In this case, it will be very very very IMPRESSIVE…only if the performance of 8800GTX on these server boards are not far from those desktop boards.

Any idea?

I forgot to mention that my tests were all run on Linux (RHEL4 update 4).
My best performance results with pinned memory buffers are very close to the peak performance that PCIe x16 slots are supposed to be able to achieve in each direction (4 gigabytes per second), if I’ve correctly understood the PCIe hardware specs.

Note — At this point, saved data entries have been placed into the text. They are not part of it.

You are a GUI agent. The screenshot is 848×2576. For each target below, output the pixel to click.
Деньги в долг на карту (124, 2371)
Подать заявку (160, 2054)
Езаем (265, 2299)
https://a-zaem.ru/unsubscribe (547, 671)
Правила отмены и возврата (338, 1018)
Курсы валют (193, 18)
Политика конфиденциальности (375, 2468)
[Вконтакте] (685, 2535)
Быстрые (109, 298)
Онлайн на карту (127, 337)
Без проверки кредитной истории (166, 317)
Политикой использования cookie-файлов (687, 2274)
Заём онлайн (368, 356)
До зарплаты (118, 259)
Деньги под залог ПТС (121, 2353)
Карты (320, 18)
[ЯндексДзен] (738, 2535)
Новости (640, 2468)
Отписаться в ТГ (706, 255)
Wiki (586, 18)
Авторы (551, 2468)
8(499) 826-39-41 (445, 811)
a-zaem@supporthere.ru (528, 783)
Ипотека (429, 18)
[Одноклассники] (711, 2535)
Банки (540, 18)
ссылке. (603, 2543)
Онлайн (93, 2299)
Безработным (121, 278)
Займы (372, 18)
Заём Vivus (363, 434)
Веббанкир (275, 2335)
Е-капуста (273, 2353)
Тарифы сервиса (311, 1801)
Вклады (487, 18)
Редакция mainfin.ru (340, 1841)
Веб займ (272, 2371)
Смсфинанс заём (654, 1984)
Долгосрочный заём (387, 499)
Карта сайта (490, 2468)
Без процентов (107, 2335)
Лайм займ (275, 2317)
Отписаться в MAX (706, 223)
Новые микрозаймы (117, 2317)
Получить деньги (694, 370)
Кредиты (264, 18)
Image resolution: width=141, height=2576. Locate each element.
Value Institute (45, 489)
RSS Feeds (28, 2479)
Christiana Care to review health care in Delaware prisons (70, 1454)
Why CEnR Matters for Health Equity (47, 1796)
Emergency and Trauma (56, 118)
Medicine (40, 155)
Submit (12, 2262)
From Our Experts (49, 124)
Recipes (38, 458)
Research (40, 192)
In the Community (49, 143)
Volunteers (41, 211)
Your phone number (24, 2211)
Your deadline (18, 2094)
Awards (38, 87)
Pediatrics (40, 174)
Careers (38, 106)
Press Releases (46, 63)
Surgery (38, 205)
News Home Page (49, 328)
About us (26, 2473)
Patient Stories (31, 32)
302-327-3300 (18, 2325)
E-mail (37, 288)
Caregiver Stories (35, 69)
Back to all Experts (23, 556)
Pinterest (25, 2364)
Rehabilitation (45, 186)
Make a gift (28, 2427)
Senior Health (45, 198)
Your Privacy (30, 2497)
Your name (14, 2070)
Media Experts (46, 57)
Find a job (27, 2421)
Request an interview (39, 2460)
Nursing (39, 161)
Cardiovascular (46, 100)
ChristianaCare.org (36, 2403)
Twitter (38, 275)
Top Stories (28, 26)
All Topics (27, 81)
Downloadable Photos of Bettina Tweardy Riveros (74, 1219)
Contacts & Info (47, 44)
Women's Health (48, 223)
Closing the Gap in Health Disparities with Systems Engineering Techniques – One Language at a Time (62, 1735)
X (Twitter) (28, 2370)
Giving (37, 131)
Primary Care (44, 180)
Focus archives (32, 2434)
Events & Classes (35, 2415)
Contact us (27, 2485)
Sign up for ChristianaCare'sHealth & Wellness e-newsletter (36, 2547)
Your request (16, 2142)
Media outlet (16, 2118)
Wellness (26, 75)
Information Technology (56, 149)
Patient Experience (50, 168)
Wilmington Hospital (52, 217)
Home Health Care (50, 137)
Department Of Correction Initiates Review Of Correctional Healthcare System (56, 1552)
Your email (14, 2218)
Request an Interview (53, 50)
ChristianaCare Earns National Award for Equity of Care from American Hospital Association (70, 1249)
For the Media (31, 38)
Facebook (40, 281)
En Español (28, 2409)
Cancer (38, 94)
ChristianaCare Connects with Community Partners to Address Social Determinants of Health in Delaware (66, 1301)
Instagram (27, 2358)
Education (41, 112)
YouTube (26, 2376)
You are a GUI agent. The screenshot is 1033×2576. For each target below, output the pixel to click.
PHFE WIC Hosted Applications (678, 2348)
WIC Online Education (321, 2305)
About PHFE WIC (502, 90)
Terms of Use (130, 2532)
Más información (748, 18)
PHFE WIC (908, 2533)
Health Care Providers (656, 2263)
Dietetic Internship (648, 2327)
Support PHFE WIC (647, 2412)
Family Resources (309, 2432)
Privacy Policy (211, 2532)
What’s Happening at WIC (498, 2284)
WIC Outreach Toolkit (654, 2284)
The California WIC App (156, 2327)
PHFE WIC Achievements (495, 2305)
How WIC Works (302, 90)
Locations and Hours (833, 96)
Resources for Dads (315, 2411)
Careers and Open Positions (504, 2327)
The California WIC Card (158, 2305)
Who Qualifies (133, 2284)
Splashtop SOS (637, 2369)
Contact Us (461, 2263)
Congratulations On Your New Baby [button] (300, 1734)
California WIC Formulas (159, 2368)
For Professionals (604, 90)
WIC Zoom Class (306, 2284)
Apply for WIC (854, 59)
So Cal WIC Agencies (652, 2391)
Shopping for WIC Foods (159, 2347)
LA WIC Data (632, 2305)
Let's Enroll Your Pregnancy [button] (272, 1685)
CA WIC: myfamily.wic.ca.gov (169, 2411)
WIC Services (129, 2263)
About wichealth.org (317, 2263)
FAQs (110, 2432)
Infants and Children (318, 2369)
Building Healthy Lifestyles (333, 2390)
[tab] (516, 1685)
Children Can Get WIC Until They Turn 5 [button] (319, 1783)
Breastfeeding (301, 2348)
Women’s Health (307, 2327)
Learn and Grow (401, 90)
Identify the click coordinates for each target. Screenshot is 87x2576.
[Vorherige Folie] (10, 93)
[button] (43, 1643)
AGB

I have no clue why the performance of the second x16 slot is so much lower than the first one, perhaps one of our NVIDIA experts can shed light on how the PCIe bus layout might affect these things. I’m very curious to hear more performance numbers for machines with multiple GPUs, and whether or not other people observe differeing performance levels for theoretically equivalent “x16” slots like I’m seeing or not.

Cheers,
John Stone

I’m curious if anyone else has tested memory bandwidth on multiple GPU hardware configurations and found a motherboard (or perhaps a Linux kernel?) that yields full speed on multiple slots? Using page-locked memory allocations, our test machines based on Asus P5N32-E SLI motherboards reach almost 4GB/sec for the primary PCIe x16 slot, but the other x16 slot doesn’t perform anywhere near as well at just over 2GB/sec, just a little over what we got for the x8 slot.

John

Is that with both x16 slots occupied? What is the bandwidth if you only have one card in the system in the second x16 slot?